▶ **Exercise**:
Retype, word for word, everything in the essay below on watching films with a daughter from "There is no" down to "education is on.".

Segment Start: Extract provided

I have been taking my daughter Emma to the movies since she was a tiny baby. I was first employed by the Santa Monica Mirror as their film critic the same year Emma was born, or thereabouts, (I also started OW that year as well).
The way it worked was this. I would drive around in the car in order to time her nap perfectly to the film, for fear of disturbing other movie-goers with her talking or crying. Nowadays, if you go to a movie theater in the valley, you don’t have to worry so much about babies since everyone brings them in and no one cares if they make noise.
Most of the time, I would get to see the movie without incident, just a sleeping baby on my shoulder, or a nursing baby half asleep. The bottom line is that until she was an active toddler in preschool, she accompanied me for my job. She has grown up with movies, naturally. Even still, her movie-going experience has been limited to kid movies. If there is a kid movie opening, I will take her to see it, no matter how bad it is. Usually she likes even the bad ones, like The Last Mimsy. Lately, though, we’ve been watching other movies together. I have shown her the Duck Soup with the Marx Brothers. Titanic, which she has seen three times already. The Departed, The Godfather movies, Pride & Prejudice and a few others. She is at the age (8, almost 9) where she can manage a full length feature and get most of it. I still keep her away from horror movies because, frankly, it’s hard enough getting her to sleep in her own bed.
So last night we watched Mel Brooks’ Young Frankenstein and that was a winner. We’re still laughing about it this morning. Turns out, it was the perfect Emma movie. It was funny as hell and also contained just enough about a monster, Frankenstein, so that she sort of felt like she was dipping her foot in the horror genre, which all kids are drawn to.
There is no one to replace Mel Brooks, I realized last night. Ditto Gene Wilder. Ditto Madeline Kahn. The next movie we’ll watch together will be Blazing Saddles. I’ll have to wait on High Anxiety (my favorite Brooks movie) until I can introduce her to Hitchcock. The education is on.

Segment End: Extract provided
Segment Start: Records supplied

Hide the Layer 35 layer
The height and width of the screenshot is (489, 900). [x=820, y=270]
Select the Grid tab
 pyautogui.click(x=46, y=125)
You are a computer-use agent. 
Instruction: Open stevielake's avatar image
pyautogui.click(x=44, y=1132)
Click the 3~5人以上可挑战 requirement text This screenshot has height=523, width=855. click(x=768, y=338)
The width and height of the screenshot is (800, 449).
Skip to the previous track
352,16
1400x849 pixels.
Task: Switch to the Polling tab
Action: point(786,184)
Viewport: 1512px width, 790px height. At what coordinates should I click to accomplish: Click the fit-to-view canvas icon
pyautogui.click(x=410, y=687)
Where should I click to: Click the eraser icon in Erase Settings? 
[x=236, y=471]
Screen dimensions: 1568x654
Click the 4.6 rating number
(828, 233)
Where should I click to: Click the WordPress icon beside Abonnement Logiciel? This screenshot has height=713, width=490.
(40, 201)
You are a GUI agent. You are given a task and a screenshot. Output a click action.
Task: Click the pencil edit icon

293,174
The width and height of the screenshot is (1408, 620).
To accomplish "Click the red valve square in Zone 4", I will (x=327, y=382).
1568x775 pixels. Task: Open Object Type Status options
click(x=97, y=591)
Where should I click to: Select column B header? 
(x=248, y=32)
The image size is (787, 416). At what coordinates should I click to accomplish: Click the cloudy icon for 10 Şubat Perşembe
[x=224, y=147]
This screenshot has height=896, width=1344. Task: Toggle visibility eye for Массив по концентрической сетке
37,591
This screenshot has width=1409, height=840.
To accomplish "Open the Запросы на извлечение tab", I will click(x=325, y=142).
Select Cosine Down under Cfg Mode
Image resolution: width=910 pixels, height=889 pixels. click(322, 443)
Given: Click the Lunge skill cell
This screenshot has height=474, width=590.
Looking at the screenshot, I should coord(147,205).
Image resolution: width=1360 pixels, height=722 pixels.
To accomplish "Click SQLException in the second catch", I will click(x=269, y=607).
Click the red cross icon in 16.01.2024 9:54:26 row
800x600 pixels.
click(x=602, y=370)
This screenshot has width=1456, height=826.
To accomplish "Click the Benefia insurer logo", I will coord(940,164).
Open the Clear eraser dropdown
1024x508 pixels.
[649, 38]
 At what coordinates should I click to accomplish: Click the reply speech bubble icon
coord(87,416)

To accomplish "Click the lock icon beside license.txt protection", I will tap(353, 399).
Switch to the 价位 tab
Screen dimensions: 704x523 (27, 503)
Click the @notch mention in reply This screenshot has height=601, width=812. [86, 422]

Segment End: Records supplied

▶ **Exercise answer**:
There is no one to replace Mel Brooks, I realized last night. Ditto Gene Wilder. Ditto Madeline Kahn. The next movie we’ll watch together will be Blazing Saddles. I’ll have to wait on High Anxiety (my favorite Brooks movie) until I can introduce her to Hitchcock. The education is on.